Why Happiness Should Not Be The Goal For Our Children
Most parents say they just want their children to be happy. Although it seems like a worthy goal, our happiness-focused culture is actually having the opposite effect on our children. They feel that something is wrong with them if they are unhappy.
For the younger generation, much of their world revolves around social media posts. These tend to present a distorted picture of real-life by only showing perpetual happiness and seemingly perfect people. Zoom even added an application to enhance the looks of participants. This leads to unrealistic comparisons as well as the devaluing of the full range of human emotions and exacerbates feelings of unhappiness.
No one is happy all the time and life’s unpredictability makes sustaining that emotion impossible. Events will occur such as death, natural disasters, financial stress, pandemics, and even personal disappointments, which are out of our control.
The goal of happiness is unattainable.
According to Viktor E. Frankl, psychiatrist and author of Man’s Search for Meaning, “It is the very pursuit of happiness that thwarts happiness. Happiness cannot be pursued. It must ensue.”

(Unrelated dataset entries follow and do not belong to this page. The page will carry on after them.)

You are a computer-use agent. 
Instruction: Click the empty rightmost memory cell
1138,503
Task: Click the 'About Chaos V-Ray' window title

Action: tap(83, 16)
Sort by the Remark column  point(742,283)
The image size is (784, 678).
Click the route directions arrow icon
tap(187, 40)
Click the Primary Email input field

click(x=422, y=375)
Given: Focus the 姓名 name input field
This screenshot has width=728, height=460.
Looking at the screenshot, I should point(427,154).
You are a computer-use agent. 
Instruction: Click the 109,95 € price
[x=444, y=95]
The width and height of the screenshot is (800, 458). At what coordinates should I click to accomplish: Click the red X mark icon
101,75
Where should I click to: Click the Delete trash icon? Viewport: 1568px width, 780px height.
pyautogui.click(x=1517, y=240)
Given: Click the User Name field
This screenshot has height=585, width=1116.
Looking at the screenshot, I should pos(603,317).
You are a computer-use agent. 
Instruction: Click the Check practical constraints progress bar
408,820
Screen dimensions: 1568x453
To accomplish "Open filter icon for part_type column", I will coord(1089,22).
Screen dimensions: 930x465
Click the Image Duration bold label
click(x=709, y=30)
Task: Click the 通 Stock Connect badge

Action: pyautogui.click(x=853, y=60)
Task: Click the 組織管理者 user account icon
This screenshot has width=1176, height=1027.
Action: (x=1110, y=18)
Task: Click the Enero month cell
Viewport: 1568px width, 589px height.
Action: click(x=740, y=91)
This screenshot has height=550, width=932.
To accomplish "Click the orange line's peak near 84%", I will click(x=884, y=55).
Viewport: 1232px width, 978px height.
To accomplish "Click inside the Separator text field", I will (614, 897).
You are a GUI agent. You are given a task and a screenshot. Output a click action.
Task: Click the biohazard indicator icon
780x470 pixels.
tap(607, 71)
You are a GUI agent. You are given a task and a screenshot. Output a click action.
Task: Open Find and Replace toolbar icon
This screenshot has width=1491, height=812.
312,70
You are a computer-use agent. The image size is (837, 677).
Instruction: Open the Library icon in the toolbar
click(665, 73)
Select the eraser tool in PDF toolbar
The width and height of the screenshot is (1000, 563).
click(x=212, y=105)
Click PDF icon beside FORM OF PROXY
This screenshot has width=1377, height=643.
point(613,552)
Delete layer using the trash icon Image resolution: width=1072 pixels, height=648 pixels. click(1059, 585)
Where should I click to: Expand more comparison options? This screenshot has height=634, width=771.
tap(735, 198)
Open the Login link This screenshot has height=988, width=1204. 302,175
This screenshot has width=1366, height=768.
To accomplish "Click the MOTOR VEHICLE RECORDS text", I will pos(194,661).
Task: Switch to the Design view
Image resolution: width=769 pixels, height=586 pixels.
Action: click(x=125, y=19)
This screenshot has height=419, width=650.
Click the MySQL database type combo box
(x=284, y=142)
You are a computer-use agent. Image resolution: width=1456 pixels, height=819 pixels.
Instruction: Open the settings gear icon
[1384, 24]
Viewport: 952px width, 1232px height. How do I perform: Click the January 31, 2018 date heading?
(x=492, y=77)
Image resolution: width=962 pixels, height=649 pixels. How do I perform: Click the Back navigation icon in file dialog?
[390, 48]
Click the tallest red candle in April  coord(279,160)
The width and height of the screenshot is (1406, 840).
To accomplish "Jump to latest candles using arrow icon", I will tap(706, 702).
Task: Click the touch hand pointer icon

Our children need a reason to be happy.
Happiness is a by-product of having found meaning in life. Meaning is specific to the individual. It cannot be given, it must be discovered.
This discovery process–the journey of life–requires freedom of choice and responsibility. It involves making choices moment to moment based on the circumstances of an individual’s life in pursuit of goals and dreams that matter to them.
My wish for my children, and for yours, is that they find meaning in their lives and that this meaning brings them happiness.
There’s so much truth in your words. This is why I think it is even more important that parents check their own level of fulfillment. When we experience fulfillment and have found meaning in our own lives, we will understand that it’s an intrinsic experience and not about what our lives look like on the outside. Only when we understand this, we can encourage our children to sense what is meaningful to them and follow that path.
Looking forward to your next blog!
Thank you, Danielle. It is important that we (parents) discover our own meaning. Since it is unique to the individual, we cannot give it to our children. Alex Vesely, grandson of Viktor Frankl, says that well-meaning is the opposite of meaning. We can, however, model personal responsibility and freedom of choice as we purse our goals and dreams.
Your writing is very much to the point and I totally agree!
Thank you so much for commenting. I appreciate the feedback.